As someone who has managed, selected, and developed new managers and trained and coached thousands in the past decade, how to help individuals move from contributor to successful manager has been the goal and the search. A few years ago, a colleague challenged me to create a framework to help new managers and their promoting bosses simplify and guide this “no shortcuts” transition. “We need a blueprint or roadmap that gets beyond the typical job description and truly helps guide and accelerate the development of new managers,” she offered.

The result is the Managers Operating System™ (MOS). I introduced this framework in several articles published via SmartBrief on Leadership. The most recent, Rethinking The Managers Operating System, outlines 10 core “programs” incorporating behaviors and approaches that must be present and interoperating to build a healthy working environment. (See the complete listing of the programs in the SmartBrief article.)

Several of the programs are foundational, including ensuring role clarity (#1), jump-starting trust via Swift Trust practices (#2), and collaborating with the manager’s team to define the “Rules of the Road” or working values (#3). These foundational activities are complemented by 7 additional “programs” the manager must bring to the working environment daily.

“Wow, that’s a lot!”

When I introduce the MOS in programs or via coaching engagements, a common reaction is, “Wow, that’s a lot to think about and do.” That’s not wrong. Serving as an effective manager—one that promotes engagement, supports the manager development of great people, and generates creative problem-solving, innovation, and high performance- is darned hard work. The payoff from implementing the MOS is all of these and then some.

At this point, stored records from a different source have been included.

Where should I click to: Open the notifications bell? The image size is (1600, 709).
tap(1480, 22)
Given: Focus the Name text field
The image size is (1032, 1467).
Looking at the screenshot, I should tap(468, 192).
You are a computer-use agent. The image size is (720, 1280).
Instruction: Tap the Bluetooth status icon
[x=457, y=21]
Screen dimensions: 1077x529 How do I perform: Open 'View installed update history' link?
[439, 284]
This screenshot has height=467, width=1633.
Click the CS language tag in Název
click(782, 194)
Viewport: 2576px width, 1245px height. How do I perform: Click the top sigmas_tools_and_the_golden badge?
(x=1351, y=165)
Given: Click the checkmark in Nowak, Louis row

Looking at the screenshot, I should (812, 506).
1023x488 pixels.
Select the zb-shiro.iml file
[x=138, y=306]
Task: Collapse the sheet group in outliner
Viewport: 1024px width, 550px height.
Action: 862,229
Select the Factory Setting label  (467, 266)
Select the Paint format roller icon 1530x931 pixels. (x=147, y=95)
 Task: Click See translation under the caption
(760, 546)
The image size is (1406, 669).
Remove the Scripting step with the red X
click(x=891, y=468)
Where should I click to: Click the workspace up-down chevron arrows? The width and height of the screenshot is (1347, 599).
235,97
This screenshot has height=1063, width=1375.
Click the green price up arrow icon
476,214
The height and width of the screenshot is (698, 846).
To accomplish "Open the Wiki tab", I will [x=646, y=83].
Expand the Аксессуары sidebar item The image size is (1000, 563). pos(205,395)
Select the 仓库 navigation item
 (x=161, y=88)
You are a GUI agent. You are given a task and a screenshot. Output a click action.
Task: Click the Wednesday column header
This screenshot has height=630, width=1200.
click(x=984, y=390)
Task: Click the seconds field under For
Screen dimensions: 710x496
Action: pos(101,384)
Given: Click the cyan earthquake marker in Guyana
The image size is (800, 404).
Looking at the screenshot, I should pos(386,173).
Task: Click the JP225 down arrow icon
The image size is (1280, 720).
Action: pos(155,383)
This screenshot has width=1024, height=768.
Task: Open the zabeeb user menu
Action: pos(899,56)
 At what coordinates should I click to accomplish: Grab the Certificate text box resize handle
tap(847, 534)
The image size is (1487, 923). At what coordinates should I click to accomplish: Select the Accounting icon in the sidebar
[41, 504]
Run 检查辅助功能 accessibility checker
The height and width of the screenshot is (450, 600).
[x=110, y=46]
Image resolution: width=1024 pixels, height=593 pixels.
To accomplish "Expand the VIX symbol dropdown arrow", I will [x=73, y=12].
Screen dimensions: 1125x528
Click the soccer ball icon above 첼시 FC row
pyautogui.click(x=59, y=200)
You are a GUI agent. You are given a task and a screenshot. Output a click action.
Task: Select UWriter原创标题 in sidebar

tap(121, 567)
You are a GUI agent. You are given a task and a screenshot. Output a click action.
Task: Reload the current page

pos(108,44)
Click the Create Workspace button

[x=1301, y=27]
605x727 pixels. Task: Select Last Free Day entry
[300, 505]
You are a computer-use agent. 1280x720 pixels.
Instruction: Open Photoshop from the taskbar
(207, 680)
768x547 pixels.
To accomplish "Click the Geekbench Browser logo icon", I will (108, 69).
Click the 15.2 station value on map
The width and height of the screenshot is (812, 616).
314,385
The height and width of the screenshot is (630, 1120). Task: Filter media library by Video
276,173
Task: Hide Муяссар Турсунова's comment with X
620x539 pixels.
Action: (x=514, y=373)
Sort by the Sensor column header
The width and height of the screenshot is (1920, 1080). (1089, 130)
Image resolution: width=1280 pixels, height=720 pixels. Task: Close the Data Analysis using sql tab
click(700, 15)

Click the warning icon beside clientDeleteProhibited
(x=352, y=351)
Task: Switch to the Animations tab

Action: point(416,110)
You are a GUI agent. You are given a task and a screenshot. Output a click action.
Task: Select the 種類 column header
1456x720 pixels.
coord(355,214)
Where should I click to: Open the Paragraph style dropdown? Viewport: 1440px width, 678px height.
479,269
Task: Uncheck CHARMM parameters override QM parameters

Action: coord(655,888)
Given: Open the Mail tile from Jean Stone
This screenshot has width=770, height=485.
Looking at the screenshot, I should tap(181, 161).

What the managers operating system offers managers of new managers:

Having struggled with and navigated the work of selecting and manager development for many years in the tech sector, I empathize with every manager of managers striving to do the same. Historically, there’s been no blueprint, roadmap, or GPS (choose your flavor) to help. There is now, and the MOS offers guidance and areas to focus on essential for starting and building success for both the promoting and newly minted managers.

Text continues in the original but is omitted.